The climax is when Priya's father and Udaya Murthy convince Shiva to force him out of helping others, ruining his life, and concealing it with danger for him and Priya. Priya's father then receives a message that Gowri was arrested; however he escaped and the police shot him down, to that, Priya's father responded that he will come and see him in the hospital. Shiva travels with Priya's father in a car, where Priya's father advises Shiva to control his anger so that he will get Priya married to him, to which Shiva agrees. Suddenly, they hear a girl's voice. Shiva tries to get out of the car to save the girl. However, Priya's father stops him, asking to control his anger. Shiva could not, and he jumps from the car.

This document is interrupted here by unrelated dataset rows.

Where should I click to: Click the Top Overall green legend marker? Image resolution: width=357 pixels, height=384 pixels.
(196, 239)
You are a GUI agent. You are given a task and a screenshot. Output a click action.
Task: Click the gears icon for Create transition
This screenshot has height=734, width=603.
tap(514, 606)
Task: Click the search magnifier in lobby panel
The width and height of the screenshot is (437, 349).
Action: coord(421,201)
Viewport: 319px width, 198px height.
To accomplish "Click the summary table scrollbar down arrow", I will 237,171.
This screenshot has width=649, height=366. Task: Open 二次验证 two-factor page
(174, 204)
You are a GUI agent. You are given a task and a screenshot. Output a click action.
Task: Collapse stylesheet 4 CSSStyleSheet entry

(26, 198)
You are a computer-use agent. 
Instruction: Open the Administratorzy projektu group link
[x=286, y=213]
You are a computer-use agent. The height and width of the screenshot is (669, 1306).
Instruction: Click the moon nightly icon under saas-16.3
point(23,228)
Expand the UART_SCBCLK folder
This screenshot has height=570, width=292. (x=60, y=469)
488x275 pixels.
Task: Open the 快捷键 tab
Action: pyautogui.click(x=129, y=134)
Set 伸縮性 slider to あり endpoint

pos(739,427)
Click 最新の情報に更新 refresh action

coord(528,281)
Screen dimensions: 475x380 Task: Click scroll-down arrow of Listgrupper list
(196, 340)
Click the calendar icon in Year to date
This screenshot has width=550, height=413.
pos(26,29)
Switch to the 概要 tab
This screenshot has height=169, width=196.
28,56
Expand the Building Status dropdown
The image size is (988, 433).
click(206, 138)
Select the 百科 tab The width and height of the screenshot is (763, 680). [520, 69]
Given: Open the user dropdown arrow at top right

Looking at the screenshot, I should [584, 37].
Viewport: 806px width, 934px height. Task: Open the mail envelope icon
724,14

The movie first had a climax where the girl in trouble was Priya and she gets killed by a few rowdies. A few days later, the climax was changed whereby the girl who was dead was someone else, which means that Shiva has not changed his character of trying to help others.

==Production==
Rowthiram marked the debut of Gokul, music composer Prakash Nikki, and cinematographer Shanmuga Sundaram. As of late 2010, Jiiva started shooting for the film before finishing Ko (2011). The film was shot at real locations instead of sets. Lakshmy Ramakrishnan and Jayaprakash play Jiiva's parents, with the latter's role being subtle, a contrast to his previous fatherly roles. The song "Maalai Mangum Neram" was shot intimately on Jiiva and Shriya Saran in Switzerland and was choreographed by Kalyan.

==Soundtrack==

The soundtrack was composed by Prakash Nikki. It was released on 18 July 2011 in Chennai. The film's re-recording and an extra song in the climax was composed by Mohanji. The Bharatiyar number featured Arabian flute and taiko. The songs of the film particularly "Maalai Mangum Neram" were featured on the top ten of various local Tamil music channels. In a review of the film's soundtrack, Karthik of Milliblog wrote, "Prakash Nikki’s debut is surely endearing, but only within commercially acceptable parameters". In a review of his top listens from July 2011, Karthik wrote, "Maalai [Mangum] neram’s highlight is definitely Ranina Reddy [...] this song, with good picturization, could be her big ticket fame in Tamil! Ideally, I’d have imagined Bombay Jayashree in a song like this, but Ranina does superbly!"

Track listing
| No. | Title | Lyrics | Singer(s) | Length |
|---|---|---|---|---|
| 1. | "Maalai Mangum Neram" | Thamarai | Ranina Reddy | 5:15 |
| 2. | "Golimaare" | Gokul | Vallavan | 4:50 |
| 3. | "Adiye Un Kangal" | Lalithanand | Udit Narayan, Dominic Adiyiah, Harish Raghavendra, Sadhana Sargam | 5:01 |
| 4. | "Senganthal" | Lalithanand | Haricharan | 5:04 |
| 5. | "Theme Music" | Subramania Bharati | Palakkad Sreeram | 2:22 |
| Total length: |  |  |  | 22:32 |

==Release==

===Critical reception===
Pavithra Srinivasan of Rediff gave a score of 2/5 stars and stated that "The problem with most Tamil debutant directors trying to ape trend-setters like Mani Ratnam, Sasikumar, Gautam Menon, etc. is that they faithfully imitate the production values, but end up messing up the characterisations and storyline. And when the end product is also supposed to be an old-fashioned masala in a new tetra-pack, even the fact that the hero is someone who can actually act, can't save it. This is pretty much the problem that afflicts Super Good Films' Rowthiram (Fury), written and directed by Gokul". Malathi Rangarajan from The Hindu said "You understand Gokul's urge to conceive things differently even within the commercial format. But little can be achieved when the narration lacks fizz. And there lies the problem." A critic from IANS gave a score of 2/5 stars and wrote, "Rowthiram has neat presentation and astonishing action sequences. But routine storyline and unjustified length undo the efforts".

Regarding the Telugu dubbed version Roudram in 2012, Karthik Pasupulate of The Times of India rated the film two out of five stars and wrote, "The banal script, lackluster dialogues,mono-chromatic characters and innumerable flaws in the plot just prove to be too much to endure".

===Box office===
In the UK the film collected ₹ 10.75 lakhs in two weeks.